**DATA EXTRACTS:**
<<<<

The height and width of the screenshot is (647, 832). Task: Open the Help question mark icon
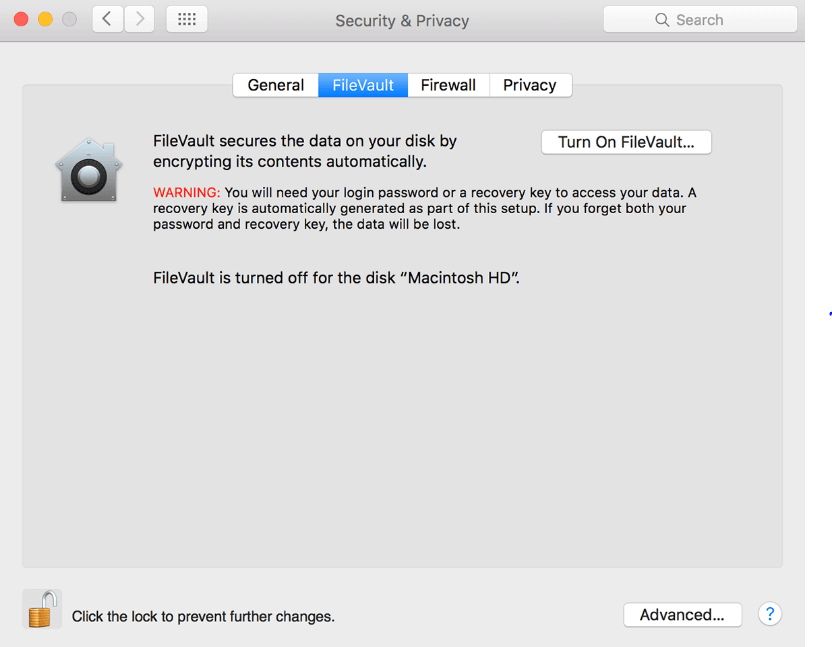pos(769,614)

>>>>
<<<<

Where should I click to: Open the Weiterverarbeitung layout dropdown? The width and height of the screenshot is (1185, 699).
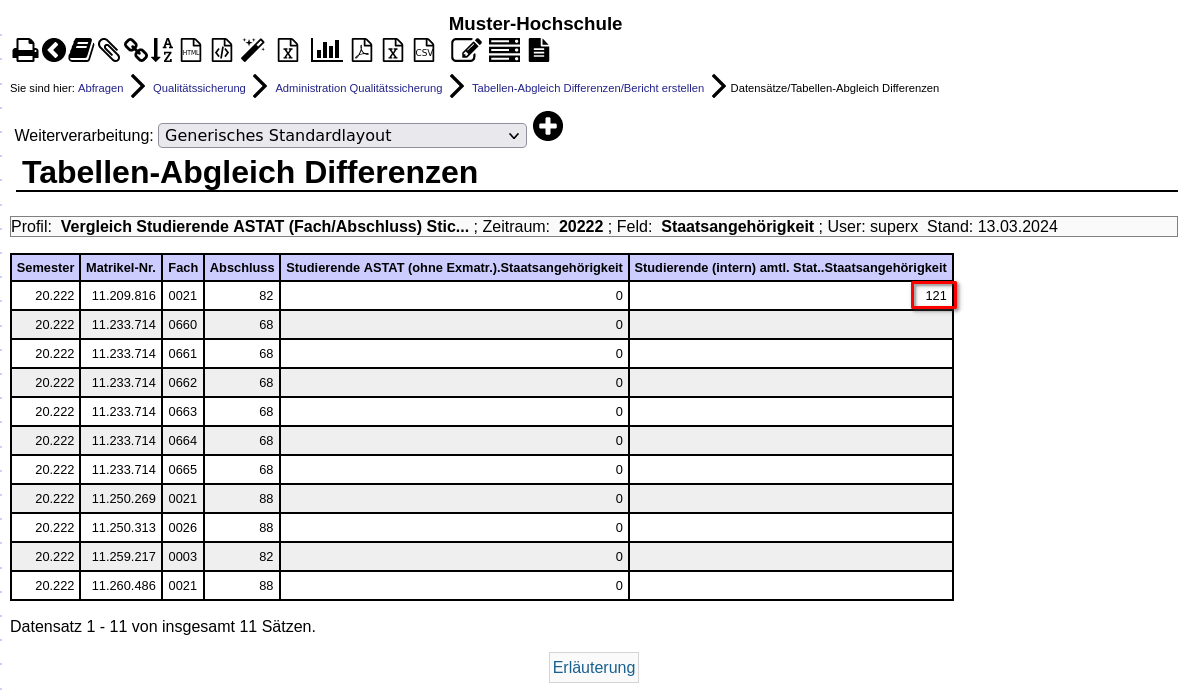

>>>>
<<<<

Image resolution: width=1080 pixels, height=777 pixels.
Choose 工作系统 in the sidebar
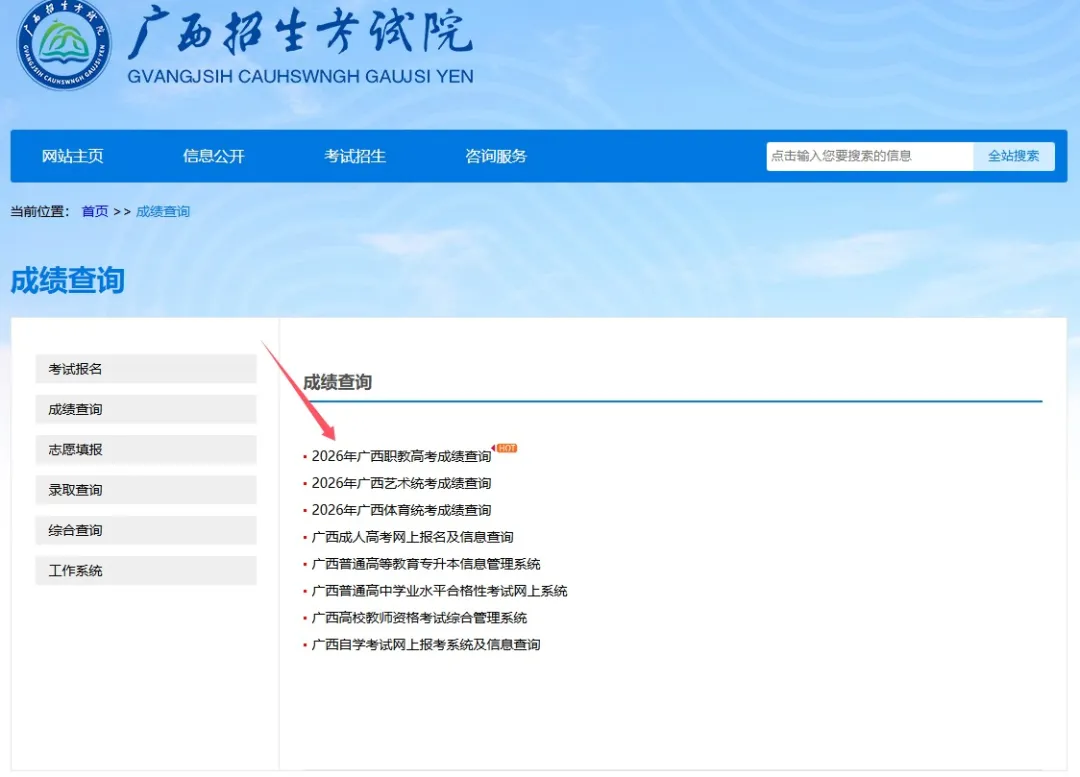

>>>>

**REQUIRED WORK:** Print, from the entries above, the line with "Image resolution: width=1080", the line with "Choose 工作系统 in the sidebar" and all lines between them, exactly and with nothing else.

**WRITTEN ANSWER:**
Image resolution: width=1080 pixels, height=777 pixels.
Choose 工作系统 in the sidebar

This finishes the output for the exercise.